感知听觉场景分析的说话人识别
Perception auditory scene analysis for speaker recognition
-
摘要: 针对低信噪比说话人识别中缺失数据特征方法鲁棒性下降的问题,提出了一种采用感知听觉场景分析的缺失数据特征提取方法。首先求取语音的缺失数据特征谱,并由语音的感知特性求出感知特性的语音含量。含噪语音经过感知特性的语音增强和对其语谱的二维增强后求解出语音的分布,联合感知特性语音含量和缺失强度参数提取出感知听觉因子。再结合缺失数据特征谱把特征的提取过程分解为不同听觉场景进行区分地分析和处理,以增强说话人识别系统的鲁棒性能。实验结果表明,在-10 dB到10 dB的低信噪比环境下,对于4种不同的噪声,提出的方法比5种对比方法的鲁棒性均有提高,平均识别率分别提高26.0%,19.6%,12.7%,4.6%和6.5%。论文提出的方法,是一种在时-频域中寻找语音鲁棒特征的方法,更适合于低信噪比环境下的说话人识别。Abstract: For the decreasing robustness of missing data features method of speaker recognition in low-SNRs environ- ment, a missing data features extraction method based on Perception Auditory Scene Analysis is proposed. Missing data features spectrum is calculated firstly. And perception speech content is solved by speech perception characteristic. After speech enhancement based on auditory perceptual characteristic and a 2 dimension enhancement for spectrogram, speech distribution is obtained from noisy speech, which is combined with perception speech content and missing inten- sity parameter to extract Perception Auditory Factor.
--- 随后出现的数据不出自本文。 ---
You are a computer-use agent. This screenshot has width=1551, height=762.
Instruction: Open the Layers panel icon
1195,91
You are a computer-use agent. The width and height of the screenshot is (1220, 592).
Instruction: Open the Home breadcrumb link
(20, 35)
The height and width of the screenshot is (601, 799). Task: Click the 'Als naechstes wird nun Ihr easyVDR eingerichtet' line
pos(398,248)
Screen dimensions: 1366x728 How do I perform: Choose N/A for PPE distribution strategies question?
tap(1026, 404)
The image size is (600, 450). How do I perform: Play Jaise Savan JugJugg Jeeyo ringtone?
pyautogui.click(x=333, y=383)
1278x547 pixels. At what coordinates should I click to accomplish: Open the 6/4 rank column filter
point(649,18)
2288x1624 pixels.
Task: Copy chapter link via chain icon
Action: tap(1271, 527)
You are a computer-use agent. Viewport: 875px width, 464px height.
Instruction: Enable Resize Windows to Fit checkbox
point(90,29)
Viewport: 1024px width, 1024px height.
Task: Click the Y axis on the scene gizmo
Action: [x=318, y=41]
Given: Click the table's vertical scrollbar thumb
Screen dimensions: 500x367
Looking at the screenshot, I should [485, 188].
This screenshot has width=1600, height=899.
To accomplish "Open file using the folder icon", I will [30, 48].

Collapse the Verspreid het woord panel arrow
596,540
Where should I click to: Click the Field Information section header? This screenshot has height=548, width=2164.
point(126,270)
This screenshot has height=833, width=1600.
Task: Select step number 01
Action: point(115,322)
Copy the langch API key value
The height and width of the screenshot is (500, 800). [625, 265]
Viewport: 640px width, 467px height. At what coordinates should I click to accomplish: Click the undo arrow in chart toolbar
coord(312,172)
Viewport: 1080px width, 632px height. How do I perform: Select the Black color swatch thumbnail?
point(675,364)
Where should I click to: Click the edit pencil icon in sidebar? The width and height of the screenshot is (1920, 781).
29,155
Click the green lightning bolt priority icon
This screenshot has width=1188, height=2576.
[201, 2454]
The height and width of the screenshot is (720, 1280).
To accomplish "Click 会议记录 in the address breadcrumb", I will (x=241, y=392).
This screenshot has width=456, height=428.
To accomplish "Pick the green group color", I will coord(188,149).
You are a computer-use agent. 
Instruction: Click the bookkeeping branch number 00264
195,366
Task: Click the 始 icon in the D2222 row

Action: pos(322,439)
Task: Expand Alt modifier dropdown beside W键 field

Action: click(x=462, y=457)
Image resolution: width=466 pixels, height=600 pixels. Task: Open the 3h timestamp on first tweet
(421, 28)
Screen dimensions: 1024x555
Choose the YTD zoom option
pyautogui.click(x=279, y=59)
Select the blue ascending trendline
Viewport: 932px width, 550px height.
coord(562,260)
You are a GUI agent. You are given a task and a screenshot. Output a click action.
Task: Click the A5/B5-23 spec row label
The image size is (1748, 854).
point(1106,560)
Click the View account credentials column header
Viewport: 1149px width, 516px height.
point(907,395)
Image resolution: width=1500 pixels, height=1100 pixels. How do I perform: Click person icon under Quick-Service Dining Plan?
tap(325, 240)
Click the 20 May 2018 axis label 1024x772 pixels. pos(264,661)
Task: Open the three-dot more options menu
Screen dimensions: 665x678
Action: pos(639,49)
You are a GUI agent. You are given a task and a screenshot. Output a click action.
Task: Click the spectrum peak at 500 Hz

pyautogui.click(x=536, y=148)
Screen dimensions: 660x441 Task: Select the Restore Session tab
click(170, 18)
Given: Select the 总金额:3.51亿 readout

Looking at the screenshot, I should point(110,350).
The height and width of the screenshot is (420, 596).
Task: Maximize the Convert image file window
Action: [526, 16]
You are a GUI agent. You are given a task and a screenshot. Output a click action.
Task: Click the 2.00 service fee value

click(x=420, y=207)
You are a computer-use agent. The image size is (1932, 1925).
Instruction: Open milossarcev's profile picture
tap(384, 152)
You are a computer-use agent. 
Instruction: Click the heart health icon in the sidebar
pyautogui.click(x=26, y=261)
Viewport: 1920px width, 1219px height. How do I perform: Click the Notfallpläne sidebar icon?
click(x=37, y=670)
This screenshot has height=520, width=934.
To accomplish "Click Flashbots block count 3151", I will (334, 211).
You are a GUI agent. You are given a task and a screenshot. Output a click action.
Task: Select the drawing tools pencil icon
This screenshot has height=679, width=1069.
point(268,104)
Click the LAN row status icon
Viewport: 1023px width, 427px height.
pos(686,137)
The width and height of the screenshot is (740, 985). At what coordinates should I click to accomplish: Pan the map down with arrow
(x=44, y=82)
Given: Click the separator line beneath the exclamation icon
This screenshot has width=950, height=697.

Perception Auditory Factor and missing data features spectrum resolve the features extraction process into different auditory scenes, which are treated respectively in order to improve robustness of speaker recognition system. Experimental results show that, the proposed method improves the robustness to other five methods in four different noisy low-SNRs environments from -10 dB to 10 dB. The average recognition rates of the proposed method increase 26.0%, 19.6%, 12.7%, 4.6% and 6.5% respectively. The proposed method is to find out the robust features in time- frequency domain, and more suitable for speaker recognition in low-SNRs environment.